Unsweetened chocolate contains no sugar and so is about 99% chocolate liquor. It's extremely bitter and cannot be used interchangeably with semisweet or bittersweet chocolate.
Chocolate for baking is manufactured in squares, thin bars, and thick blocks. Thin bars are convenient to store and can be easier to chop than blocks, which take a bit of elbow grease to knock apart (but are better for making decorative shavings and curls).
Some better quality chocolates only come in huge blocks, which are great for pros but may be too big a quantity for home cooks. Luckily, specialty stores often sell smaller chunks of these blocks wrapped in plastic.

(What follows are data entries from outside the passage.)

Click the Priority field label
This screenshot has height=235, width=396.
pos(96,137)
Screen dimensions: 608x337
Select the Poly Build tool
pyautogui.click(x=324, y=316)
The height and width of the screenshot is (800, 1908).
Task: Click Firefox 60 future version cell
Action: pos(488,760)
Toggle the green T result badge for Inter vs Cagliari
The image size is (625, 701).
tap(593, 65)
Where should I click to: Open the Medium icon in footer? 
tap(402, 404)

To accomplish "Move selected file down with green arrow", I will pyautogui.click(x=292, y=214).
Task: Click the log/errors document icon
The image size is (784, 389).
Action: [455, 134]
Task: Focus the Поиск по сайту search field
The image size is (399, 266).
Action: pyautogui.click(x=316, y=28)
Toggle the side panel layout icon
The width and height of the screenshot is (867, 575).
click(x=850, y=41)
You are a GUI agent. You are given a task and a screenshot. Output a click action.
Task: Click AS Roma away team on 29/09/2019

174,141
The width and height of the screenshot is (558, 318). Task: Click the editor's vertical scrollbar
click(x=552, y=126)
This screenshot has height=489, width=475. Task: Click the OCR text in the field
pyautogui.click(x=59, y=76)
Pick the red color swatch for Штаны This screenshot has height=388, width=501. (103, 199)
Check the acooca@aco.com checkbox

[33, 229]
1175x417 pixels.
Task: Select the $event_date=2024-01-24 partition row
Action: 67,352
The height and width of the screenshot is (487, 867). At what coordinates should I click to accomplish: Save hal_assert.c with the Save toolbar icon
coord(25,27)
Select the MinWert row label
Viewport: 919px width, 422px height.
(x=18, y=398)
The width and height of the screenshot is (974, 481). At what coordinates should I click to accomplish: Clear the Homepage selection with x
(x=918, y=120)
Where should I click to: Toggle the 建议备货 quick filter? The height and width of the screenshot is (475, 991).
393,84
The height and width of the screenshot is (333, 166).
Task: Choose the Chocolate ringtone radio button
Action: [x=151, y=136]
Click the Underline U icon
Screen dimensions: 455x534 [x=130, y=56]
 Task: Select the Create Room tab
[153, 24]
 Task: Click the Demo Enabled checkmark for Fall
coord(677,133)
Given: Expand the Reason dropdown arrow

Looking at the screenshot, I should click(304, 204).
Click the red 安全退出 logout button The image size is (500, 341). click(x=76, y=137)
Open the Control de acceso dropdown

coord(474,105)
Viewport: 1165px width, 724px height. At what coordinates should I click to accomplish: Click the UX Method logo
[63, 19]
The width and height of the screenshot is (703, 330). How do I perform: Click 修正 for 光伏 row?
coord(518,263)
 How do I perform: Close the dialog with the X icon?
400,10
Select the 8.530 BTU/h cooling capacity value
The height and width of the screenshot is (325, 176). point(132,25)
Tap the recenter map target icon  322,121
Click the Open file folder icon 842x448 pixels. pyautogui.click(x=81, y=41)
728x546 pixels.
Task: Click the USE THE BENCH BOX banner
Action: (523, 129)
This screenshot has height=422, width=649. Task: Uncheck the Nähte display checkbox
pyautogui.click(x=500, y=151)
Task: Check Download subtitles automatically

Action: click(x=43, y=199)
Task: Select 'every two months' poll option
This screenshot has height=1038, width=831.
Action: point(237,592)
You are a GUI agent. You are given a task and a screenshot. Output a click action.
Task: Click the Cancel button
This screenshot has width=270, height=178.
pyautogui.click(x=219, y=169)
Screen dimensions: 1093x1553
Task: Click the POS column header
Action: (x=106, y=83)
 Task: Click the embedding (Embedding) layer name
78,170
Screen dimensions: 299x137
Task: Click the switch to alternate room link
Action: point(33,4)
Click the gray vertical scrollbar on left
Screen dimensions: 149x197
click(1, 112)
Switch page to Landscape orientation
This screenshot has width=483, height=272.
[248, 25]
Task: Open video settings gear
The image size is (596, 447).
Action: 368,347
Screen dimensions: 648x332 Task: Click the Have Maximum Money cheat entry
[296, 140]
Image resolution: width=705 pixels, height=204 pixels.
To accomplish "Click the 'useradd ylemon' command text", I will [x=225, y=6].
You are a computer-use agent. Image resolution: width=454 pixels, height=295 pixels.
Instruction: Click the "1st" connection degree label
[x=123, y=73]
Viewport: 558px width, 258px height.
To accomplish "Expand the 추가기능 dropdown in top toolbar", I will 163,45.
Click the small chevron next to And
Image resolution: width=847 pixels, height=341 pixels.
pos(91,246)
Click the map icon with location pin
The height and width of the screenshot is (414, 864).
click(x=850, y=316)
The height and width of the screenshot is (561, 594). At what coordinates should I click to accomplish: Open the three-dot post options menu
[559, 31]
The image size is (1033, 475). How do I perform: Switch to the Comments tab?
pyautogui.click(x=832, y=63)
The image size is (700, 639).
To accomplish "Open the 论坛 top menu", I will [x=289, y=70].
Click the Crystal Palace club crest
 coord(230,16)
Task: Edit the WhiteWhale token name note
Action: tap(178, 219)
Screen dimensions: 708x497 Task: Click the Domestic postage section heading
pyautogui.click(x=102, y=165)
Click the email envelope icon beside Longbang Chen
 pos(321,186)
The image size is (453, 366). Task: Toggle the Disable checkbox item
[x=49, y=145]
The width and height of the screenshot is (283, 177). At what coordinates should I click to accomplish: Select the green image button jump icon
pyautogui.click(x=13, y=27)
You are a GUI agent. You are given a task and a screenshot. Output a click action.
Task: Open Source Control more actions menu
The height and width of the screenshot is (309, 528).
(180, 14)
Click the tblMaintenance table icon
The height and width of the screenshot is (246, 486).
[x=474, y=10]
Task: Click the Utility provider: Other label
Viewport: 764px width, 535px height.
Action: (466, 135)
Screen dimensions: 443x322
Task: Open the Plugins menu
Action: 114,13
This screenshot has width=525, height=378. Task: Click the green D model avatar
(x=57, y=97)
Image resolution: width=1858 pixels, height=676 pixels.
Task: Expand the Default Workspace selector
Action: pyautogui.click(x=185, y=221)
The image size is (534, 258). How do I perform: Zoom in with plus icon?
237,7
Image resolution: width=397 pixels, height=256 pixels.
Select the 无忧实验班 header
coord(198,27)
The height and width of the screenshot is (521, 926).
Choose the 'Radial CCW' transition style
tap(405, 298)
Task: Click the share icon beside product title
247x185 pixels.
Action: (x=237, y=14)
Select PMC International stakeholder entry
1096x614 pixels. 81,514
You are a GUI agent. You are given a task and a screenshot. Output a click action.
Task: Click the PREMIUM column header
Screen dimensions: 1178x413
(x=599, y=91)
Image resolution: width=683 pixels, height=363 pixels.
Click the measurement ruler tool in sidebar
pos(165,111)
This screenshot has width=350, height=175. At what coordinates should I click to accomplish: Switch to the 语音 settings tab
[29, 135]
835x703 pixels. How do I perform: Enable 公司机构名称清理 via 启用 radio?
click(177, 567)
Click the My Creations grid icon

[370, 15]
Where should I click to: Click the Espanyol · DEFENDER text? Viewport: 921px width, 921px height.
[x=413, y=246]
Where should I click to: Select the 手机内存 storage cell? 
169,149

Chocolate will keep for a year at room temperature, if kept below 70°F. Wrap it in a few layers of plastic wrap to keep it as airtight as possible and put it in a dark cupboard, away from strong-smelling foods. (Chocolate, like butter, will absorb strong aromas.)
You can store chocolate in the refrigerator or freezer, but a moist environment isn't ideal. If you do chill your chocolate, bring it to room temperature while still wrapped to prevent condensation from forming, as any water on the chocolate can interfere with its ability to melt smoothly.
If your chocolate has a white film on it (also called bloom), it means it has either been stored too warm, causing the cocoa butter to separate out. Though the chocolate may not have the same texture eaten straight, it will work just fine in baking.